Sur quoi je me connecte à Bon Pour la Tête: je lis Chantal Tauxe à propos du refus opposé aux migrants de couper à l'immonde noyade en passant par la voie des airs - et c’est à mes yeux le grand sujet de cette première édition -,je lis Anna Lietti sur la polémique soulevée par la programmation du Théâtre de Vidy, je lis Jacques Pilet à propos du dernier épisode de la saga jurassienne, je partage l'approche de Marie-Claude Martin sur le remarquable Ordre divin de Petra Volpe, j'apprécie au passage de très chouettes dessins, je vois tout de suite qu'il y a du boulot et des tons variés, j'apprends que le mariage à trois est enfin autorisé en Colombie, bref je sens que ça vit et que ça vibre et du coup je m'abonne et donc décide d’y revenir - et demain j'espère y trouver de jeunes écrivains sortis de leurs pantoufles et en veine de bonheurs partagés où de saines rages, et des artistes, des explorateurs de la planète des gens qui ne soient pas que des pipoles, des enthousiastes et des enragés, ou de vraies présentations personnelles de livres ou de films ou d'initiatives sociales ou de projets architecturaux et j'en passe, enfin tout ce qui résiste à la crétinisation et au consentement.
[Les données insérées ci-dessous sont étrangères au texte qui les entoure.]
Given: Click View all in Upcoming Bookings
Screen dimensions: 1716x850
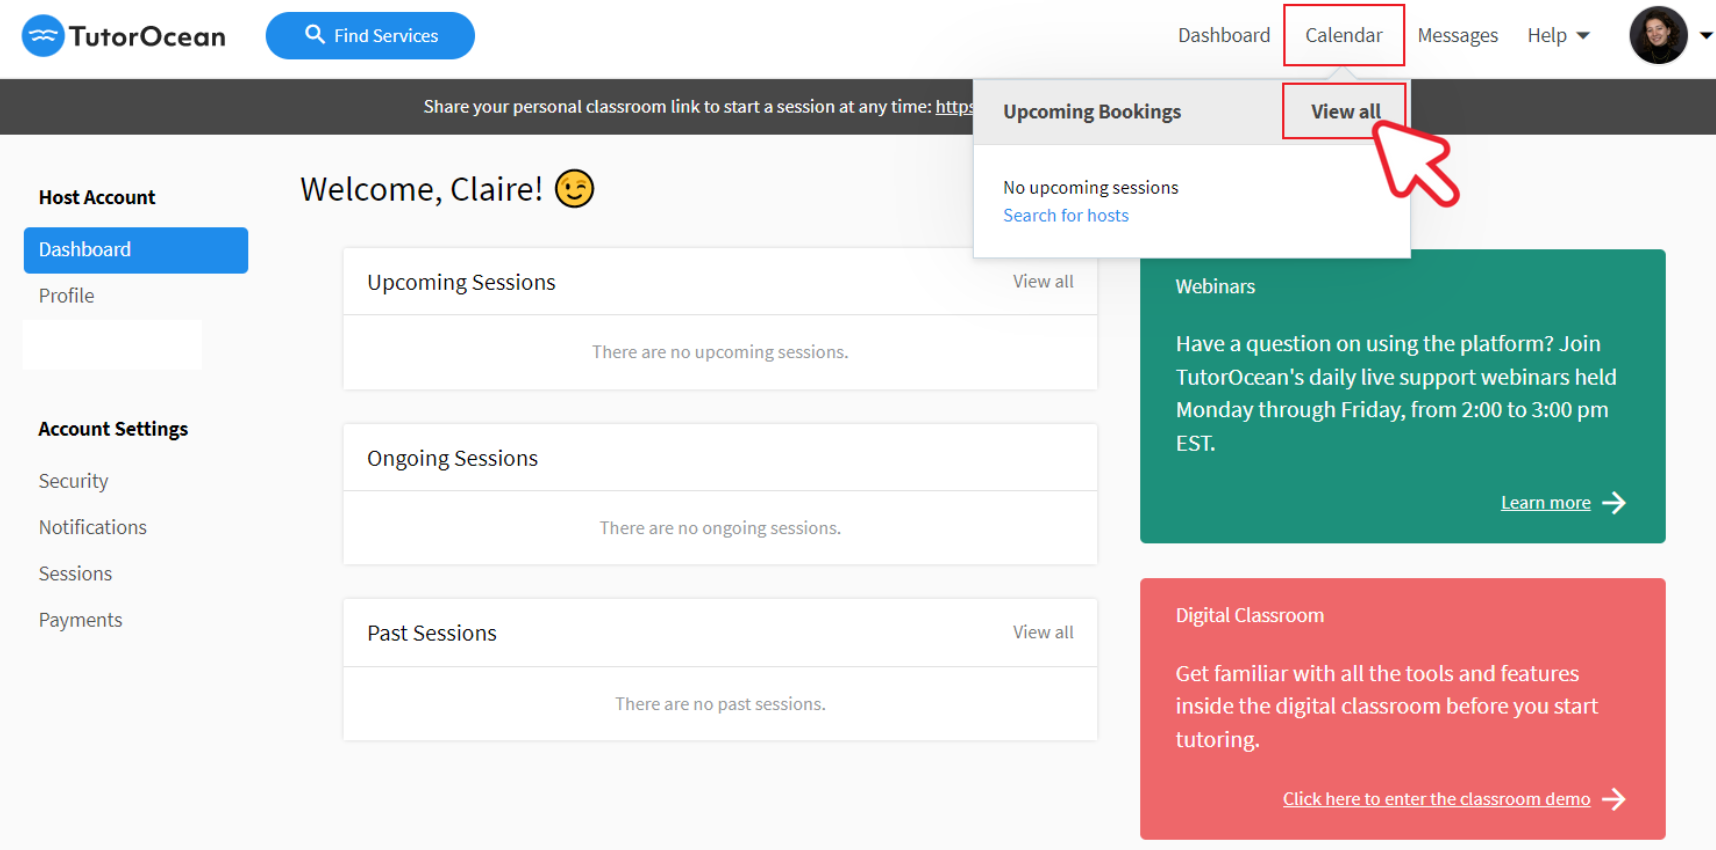Looking at the screenshot, I should (1345, 112).
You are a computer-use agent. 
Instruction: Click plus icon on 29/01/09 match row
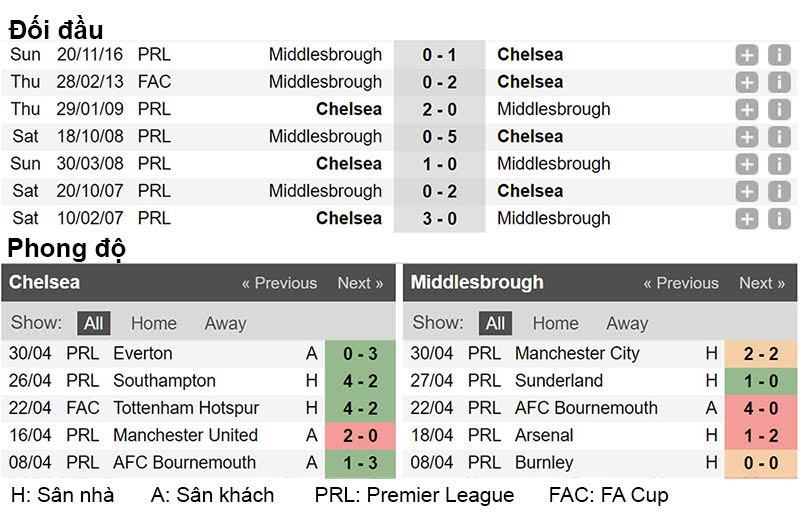coord(747,109)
Mais Internet n'est-il pas qu'un miroir aux alouettes ? Une poubelle, pontifiait le docte Alain Finkielkraut, et non sans raison ! Et y aura-t-il, autour du nouveau "média indocile" romand, un mouvement comme on su en créer Mediapart et Investig’Action, un désir partagé de résister au conformisme - y compris celui de l’anticonformisme... et de nouvelles propositions - de nouvelles voies à explorer ? On verra bien !
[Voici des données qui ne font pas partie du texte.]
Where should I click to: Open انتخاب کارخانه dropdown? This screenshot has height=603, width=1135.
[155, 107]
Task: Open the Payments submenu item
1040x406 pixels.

Des années après son grand voyage en compagnie de Nicolas Bouvier, notre ami Thierry Vernet déplorait la propension des gens de notre pays à “freiner à la montée”. Or il s'agira aussi, pour BPLT, d'être plus qu'un dopant pour la tête. Plus qu’une belle idée, plus qu’un concept ou un acronyme de plus.
Les gens qui ont liquidé L’Hebdo ont aussi manqué de cœur et d'âme. Fait-on preuve de cœur et d'âme en brûlant des échelles ? Je pose la question. La question de savoir si les femmes (et même les Indiens) ont une âme semble résolue depuis quelques siècles, jusqu’en Appenzell, et les yeux de notre chien reflètent une âme. J’entends le ricanement dans les recoins, mais je ne lâcherai pas cet os-là mon Snoopy !
Autant dire qu’on attend d'un média indocile qu’il soit non seulement bon pour la tête (sans oublier les deux hémisphères de celle-ci), mais aussi qu'il ait une âme, des entrailles et du coeur.